■ **WHAT IS NEEDED**: Scan the lines below; pull out those with "Essex".

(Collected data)
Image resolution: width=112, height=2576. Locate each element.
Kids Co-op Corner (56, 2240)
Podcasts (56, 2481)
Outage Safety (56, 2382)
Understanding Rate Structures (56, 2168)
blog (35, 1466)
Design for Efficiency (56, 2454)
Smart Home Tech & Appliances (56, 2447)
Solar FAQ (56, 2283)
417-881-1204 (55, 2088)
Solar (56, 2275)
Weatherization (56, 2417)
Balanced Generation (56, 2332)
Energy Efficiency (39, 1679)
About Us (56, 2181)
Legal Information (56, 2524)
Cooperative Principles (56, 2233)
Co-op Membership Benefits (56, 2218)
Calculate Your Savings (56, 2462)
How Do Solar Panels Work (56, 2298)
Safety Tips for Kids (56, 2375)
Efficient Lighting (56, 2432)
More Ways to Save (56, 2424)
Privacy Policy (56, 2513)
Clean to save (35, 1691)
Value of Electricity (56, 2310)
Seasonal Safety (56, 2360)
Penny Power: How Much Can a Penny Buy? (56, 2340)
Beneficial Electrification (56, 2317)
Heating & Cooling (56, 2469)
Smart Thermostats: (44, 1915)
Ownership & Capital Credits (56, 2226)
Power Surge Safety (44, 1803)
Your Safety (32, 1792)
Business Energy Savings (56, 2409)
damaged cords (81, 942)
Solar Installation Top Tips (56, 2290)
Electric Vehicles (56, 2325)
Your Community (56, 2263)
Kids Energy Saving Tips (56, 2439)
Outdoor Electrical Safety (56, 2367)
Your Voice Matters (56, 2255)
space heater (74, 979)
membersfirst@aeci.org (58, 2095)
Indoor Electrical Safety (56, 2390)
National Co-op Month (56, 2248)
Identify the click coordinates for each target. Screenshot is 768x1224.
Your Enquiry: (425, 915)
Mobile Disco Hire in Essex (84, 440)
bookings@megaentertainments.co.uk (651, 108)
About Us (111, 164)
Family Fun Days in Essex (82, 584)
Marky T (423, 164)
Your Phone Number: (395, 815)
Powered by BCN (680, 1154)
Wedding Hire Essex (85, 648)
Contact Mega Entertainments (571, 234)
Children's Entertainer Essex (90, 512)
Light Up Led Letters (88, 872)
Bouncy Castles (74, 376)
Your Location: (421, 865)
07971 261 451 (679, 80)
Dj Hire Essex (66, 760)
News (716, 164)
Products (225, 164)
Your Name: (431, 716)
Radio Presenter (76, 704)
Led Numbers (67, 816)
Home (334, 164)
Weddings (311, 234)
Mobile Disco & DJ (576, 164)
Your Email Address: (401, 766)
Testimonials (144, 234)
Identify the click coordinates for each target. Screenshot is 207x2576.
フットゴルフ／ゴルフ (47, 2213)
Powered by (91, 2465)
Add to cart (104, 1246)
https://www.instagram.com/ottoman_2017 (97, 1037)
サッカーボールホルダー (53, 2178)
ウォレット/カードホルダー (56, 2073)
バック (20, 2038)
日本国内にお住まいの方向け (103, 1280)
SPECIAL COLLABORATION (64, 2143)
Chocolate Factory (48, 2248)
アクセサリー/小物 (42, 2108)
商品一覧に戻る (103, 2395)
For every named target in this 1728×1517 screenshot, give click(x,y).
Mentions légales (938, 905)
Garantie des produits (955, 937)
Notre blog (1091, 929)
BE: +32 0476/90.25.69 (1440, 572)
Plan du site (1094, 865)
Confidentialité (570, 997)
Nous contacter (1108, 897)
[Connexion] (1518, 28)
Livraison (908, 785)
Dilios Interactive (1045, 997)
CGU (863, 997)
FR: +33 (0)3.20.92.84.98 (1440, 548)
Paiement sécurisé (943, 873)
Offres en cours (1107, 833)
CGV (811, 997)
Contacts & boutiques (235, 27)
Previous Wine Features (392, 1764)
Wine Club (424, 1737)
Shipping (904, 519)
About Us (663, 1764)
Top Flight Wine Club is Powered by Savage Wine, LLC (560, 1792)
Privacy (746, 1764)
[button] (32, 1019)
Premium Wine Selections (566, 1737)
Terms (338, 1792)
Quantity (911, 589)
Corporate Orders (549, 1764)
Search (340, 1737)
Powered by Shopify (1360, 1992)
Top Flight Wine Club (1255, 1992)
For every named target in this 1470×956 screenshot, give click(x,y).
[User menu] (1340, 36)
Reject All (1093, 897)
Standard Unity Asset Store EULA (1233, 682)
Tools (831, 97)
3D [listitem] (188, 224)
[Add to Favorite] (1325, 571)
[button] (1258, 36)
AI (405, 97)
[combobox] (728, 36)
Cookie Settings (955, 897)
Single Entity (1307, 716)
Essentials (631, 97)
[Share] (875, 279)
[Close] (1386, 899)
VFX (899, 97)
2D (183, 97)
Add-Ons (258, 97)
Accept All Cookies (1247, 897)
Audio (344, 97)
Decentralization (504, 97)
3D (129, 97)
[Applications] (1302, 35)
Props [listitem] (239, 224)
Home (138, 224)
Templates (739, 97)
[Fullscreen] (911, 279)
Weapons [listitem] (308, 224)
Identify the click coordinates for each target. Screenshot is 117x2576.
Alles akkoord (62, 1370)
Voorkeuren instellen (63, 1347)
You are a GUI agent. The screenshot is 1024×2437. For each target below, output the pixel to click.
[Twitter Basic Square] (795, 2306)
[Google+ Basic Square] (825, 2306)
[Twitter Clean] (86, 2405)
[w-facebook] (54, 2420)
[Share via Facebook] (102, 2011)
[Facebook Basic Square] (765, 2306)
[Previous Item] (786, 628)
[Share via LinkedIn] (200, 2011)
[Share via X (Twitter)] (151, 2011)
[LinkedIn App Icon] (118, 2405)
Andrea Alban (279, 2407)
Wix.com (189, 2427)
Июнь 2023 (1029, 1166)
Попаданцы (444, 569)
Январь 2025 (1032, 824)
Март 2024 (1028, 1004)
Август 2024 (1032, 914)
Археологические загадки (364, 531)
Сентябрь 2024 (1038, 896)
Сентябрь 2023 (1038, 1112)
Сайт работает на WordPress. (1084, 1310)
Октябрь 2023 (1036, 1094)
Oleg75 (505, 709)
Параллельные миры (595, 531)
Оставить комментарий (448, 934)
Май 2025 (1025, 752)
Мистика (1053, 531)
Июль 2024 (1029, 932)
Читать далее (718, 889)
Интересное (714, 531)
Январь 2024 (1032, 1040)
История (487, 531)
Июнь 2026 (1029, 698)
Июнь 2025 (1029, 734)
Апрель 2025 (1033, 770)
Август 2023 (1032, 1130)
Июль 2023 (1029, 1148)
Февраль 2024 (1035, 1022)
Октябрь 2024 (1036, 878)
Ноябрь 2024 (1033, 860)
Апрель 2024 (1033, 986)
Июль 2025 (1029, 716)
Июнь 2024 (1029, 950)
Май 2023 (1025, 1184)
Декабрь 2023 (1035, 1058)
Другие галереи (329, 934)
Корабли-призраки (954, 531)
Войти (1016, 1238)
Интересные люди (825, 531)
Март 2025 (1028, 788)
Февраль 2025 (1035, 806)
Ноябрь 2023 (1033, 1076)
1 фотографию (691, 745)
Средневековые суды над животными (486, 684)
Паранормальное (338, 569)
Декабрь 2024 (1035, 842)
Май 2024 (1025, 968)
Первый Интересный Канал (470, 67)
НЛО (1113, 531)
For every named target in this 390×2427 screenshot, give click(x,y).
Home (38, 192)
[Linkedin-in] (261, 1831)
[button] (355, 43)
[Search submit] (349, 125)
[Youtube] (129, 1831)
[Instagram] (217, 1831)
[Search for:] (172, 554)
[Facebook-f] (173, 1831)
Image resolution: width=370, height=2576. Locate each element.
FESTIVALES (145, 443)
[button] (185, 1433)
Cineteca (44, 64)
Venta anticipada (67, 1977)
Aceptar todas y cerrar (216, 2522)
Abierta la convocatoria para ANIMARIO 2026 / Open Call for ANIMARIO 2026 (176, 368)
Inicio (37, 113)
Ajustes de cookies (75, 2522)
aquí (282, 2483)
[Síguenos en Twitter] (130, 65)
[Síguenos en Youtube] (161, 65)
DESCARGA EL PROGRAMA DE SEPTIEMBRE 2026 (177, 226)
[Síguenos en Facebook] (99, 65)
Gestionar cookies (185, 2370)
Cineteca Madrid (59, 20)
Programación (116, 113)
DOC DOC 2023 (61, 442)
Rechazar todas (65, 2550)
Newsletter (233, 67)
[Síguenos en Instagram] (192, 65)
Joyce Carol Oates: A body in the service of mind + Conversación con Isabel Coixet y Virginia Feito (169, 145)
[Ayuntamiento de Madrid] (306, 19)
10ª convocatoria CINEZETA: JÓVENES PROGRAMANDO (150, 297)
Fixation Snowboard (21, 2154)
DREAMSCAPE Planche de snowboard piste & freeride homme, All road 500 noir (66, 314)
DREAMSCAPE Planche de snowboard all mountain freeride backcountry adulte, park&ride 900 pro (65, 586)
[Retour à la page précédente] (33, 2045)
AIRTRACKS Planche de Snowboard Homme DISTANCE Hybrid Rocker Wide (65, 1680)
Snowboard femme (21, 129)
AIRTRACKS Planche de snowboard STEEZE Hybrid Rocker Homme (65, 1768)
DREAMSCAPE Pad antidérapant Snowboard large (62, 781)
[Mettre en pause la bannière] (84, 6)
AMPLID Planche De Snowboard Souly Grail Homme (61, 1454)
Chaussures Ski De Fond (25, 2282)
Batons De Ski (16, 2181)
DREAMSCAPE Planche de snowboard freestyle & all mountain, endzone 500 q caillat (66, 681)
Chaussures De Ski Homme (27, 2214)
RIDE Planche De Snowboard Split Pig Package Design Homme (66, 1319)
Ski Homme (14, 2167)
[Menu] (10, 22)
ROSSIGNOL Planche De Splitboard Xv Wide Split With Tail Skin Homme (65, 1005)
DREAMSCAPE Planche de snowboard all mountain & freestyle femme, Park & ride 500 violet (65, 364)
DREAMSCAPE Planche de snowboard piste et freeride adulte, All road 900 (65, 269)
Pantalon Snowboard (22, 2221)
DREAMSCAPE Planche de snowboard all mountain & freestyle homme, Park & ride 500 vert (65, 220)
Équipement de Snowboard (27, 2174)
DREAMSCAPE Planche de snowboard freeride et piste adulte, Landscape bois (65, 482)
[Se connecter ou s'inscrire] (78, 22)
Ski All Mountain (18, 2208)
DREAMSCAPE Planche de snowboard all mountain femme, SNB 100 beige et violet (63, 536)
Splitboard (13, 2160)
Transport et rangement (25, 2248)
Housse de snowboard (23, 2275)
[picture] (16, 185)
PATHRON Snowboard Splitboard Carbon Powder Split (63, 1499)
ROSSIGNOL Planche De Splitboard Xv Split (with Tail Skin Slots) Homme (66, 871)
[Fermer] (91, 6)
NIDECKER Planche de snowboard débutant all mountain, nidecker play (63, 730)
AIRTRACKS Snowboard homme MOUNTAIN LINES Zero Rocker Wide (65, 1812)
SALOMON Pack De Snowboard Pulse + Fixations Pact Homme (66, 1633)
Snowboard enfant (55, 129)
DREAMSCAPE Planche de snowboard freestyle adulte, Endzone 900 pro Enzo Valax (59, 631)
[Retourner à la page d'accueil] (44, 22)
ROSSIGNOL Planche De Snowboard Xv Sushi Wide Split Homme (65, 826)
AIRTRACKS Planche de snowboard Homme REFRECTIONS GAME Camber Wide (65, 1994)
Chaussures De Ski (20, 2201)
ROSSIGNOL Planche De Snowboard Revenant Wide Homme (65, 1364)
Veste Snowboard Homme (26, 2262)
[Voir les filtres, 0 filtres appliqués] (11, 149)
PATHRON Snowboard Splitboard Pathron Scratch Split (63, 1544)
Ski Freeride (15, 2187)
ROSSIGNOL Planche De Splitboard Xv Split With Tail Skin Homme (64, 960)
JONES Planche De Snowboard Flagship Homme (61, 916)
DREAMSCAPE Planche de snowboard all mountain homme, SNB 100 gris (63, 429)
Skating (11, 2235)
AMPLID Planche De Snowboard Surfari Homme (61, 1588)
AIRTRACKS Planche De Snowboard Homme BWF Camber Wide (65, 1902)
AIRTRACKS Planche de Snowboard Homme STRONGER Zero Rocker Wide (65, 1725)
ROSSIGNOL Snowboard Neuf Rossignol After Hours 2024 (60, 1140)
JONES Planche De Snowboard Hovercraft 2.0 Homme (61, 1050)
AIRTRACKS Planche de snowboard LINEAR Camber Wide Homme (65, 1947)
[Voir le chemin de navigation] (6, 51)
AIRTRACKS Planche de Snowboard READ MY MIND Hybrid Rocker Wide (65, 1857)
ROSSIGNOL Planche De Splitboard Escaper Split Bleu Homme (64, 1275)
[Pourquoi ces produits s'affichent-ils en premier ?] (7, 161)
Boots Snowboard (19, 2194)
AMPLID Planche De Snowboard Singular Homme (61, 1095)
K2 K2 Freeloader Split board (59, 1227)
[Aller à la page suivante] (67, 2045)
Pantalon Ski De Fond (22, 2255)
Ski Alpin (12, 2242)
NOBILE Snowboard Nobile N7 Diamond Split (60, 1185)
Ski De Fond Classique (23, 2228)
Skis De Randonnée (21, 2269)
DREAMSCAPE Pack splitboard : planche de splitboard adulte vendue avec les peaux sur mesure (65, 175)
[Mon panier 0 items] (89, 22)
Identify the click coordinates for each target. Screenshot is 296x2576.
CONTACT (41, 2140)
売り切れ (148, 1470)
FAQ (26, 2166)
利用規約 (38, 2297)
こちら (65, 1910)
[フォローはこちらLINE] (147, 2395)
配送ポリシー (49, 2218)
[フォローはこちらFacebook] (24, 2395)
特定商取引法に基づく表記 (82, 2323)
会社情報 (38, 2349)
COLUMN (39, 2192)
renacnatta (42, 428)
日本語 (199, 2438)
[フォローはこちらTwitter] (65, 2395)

■ **RESPONSE BOX**:
Mobile Disco Hire in Essex (84, 440)
Family Fun Days in Essex (82, 584)
Wedding Hire Essex (85, 648)
Children's Entertainer Essex (90, 512)
Dj Hire Essex (66, 760)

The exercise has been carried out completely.